Stored records:
▼▼▼

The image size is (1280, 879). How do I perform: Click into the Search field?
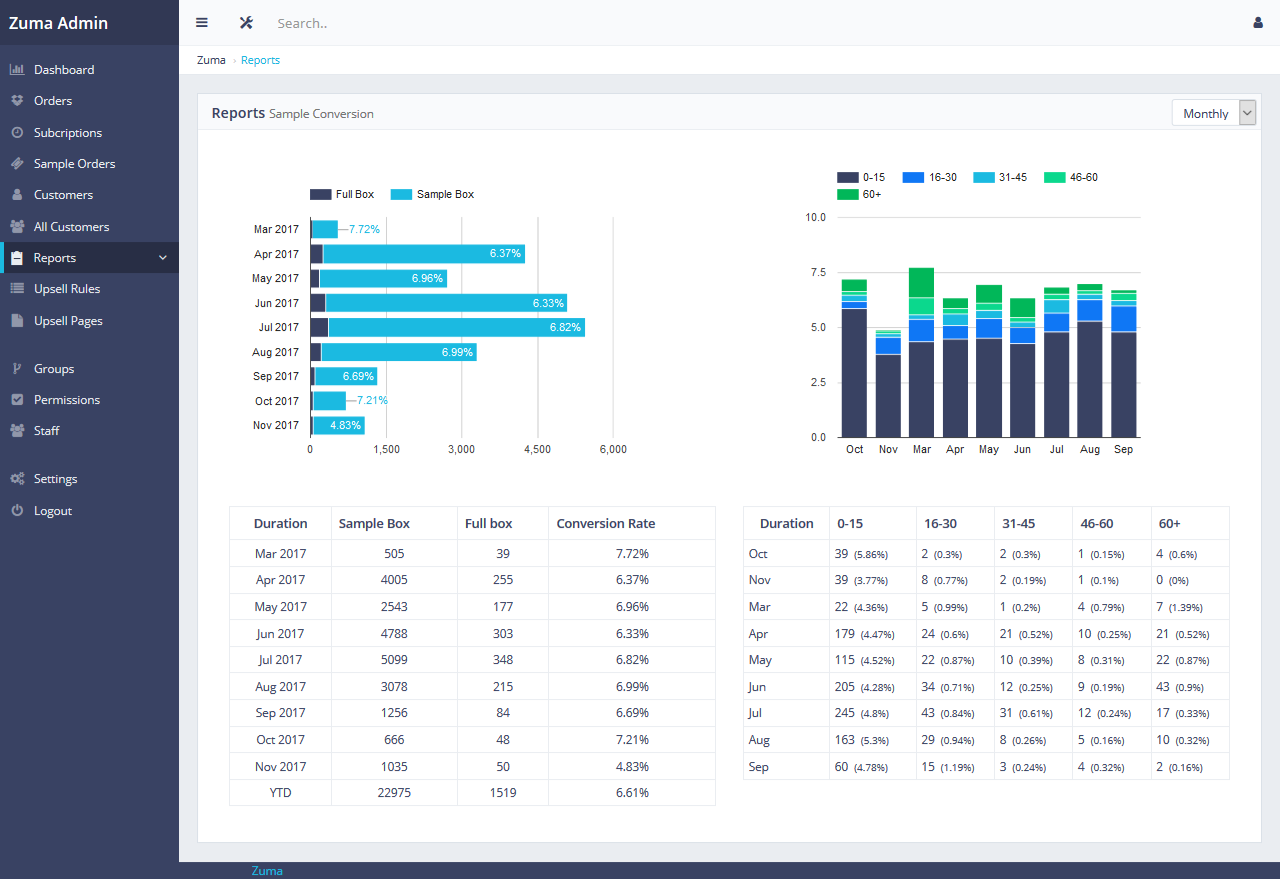[x=600, y=23]
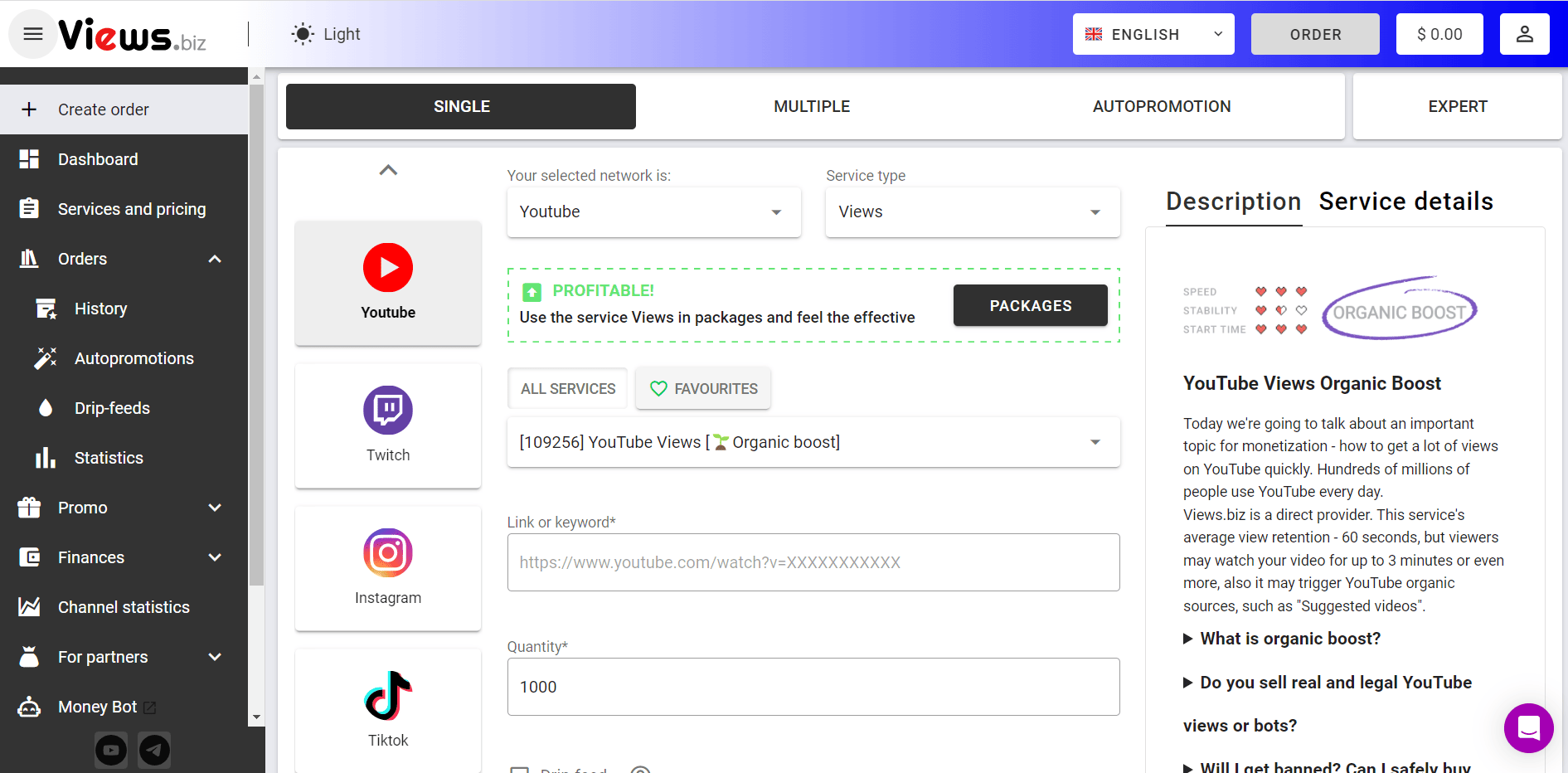Open Services and pricing page

point(131,209)
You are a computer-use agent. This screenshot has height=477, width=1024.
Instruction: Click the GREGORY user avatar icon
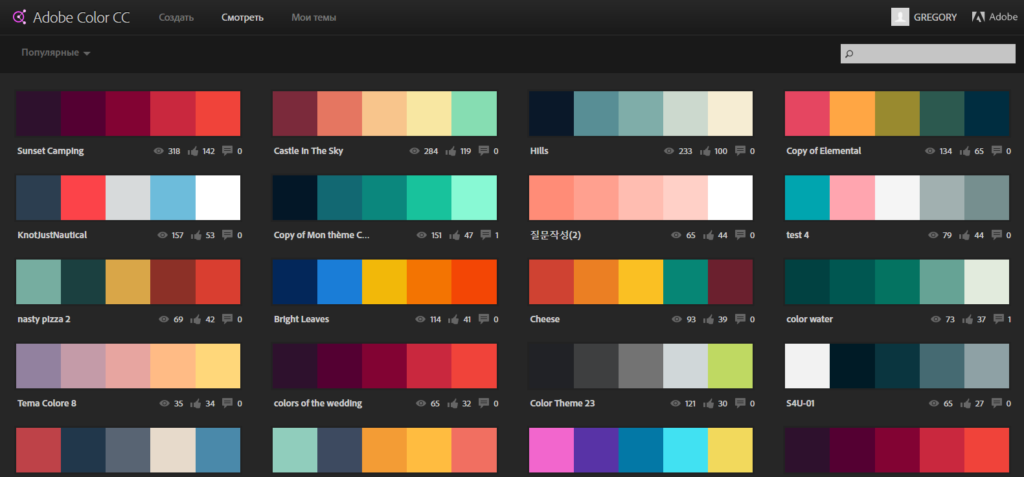(900, 17)
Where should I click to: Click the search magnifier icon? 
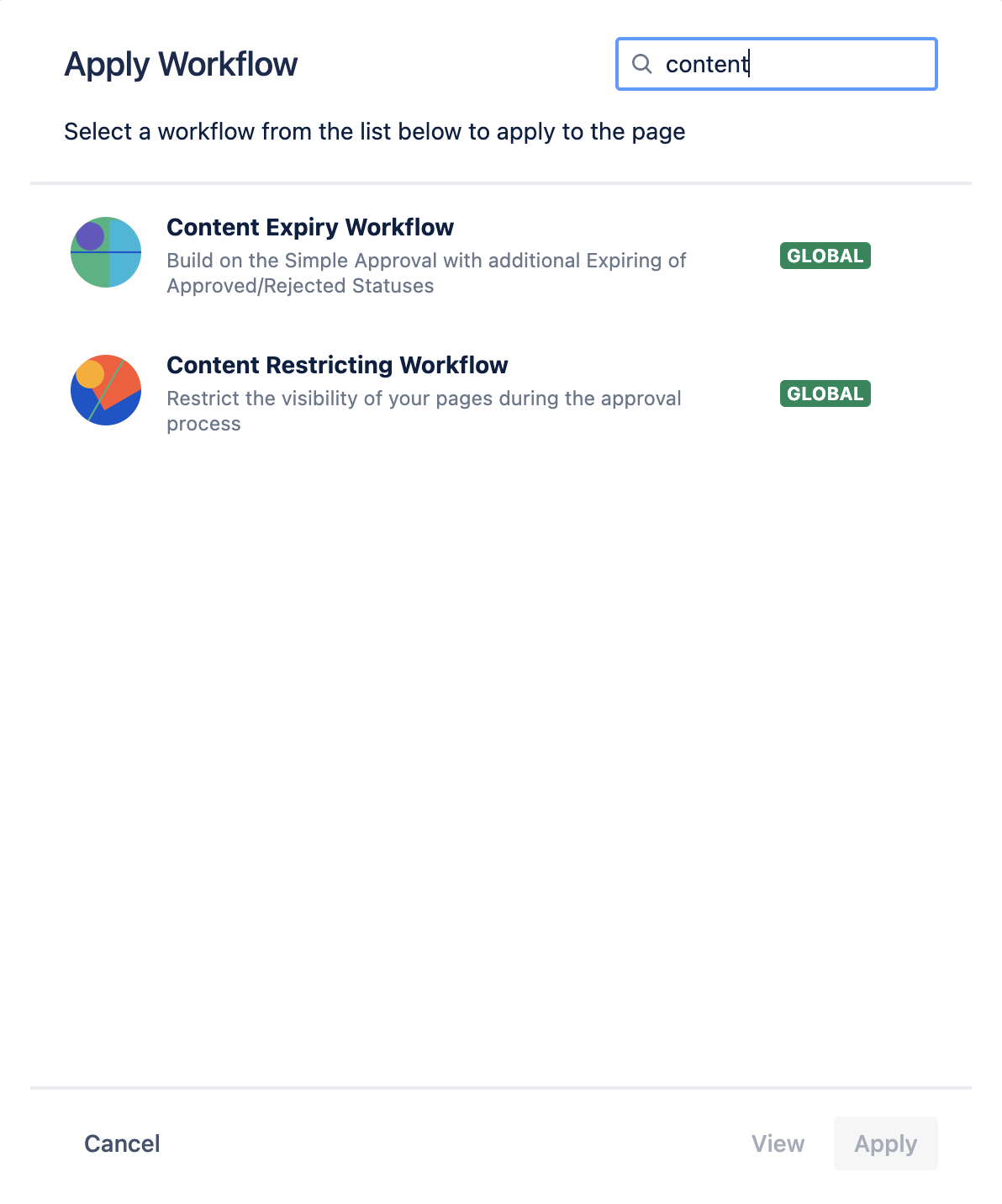tap(641, 64)
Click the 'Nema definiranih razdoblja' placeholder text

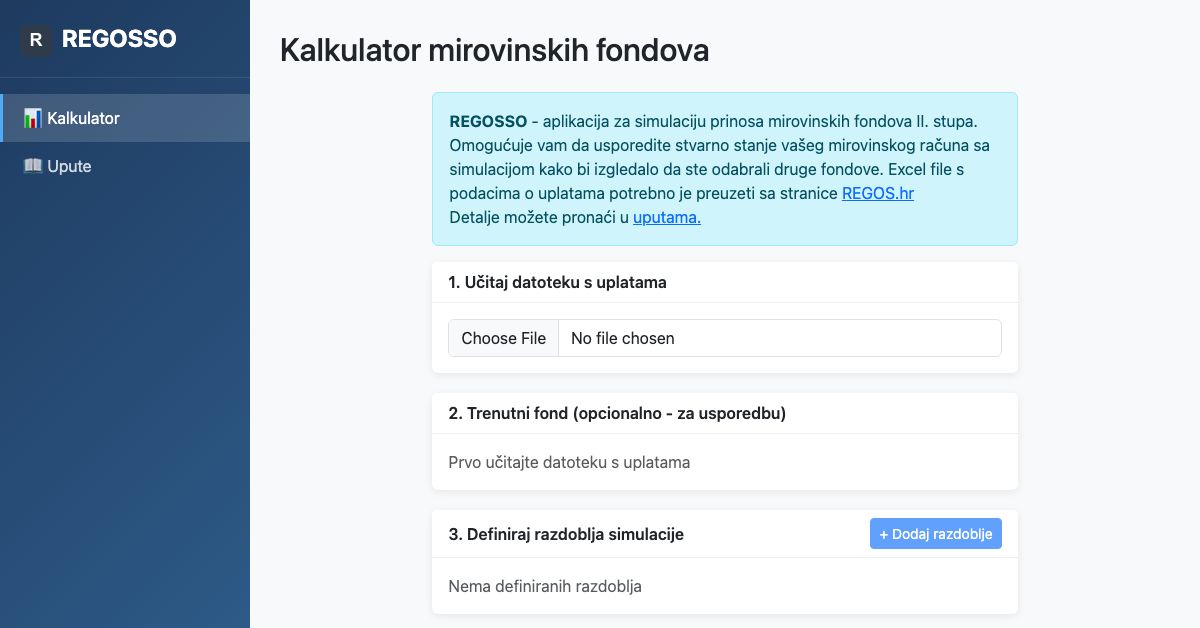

▲▲▲

### Work required
Strip out the pictures and quote the remaining data word for word.

### Answer section
The image size is (1280, 879). How do I perform: Click into the Search field?
[x=600, y=23]
Open Services and pricing page

point(131,209)
You are a computer-use agent. This screenshot has height=477, width=1024.
Instruction: Click the GREGORY user avatar icon
(900, 17)
Where should I click to: Click the search magnifier icon? 
tap(641, 64)
Click the 'Nema definiranih razdoblja' placeholder text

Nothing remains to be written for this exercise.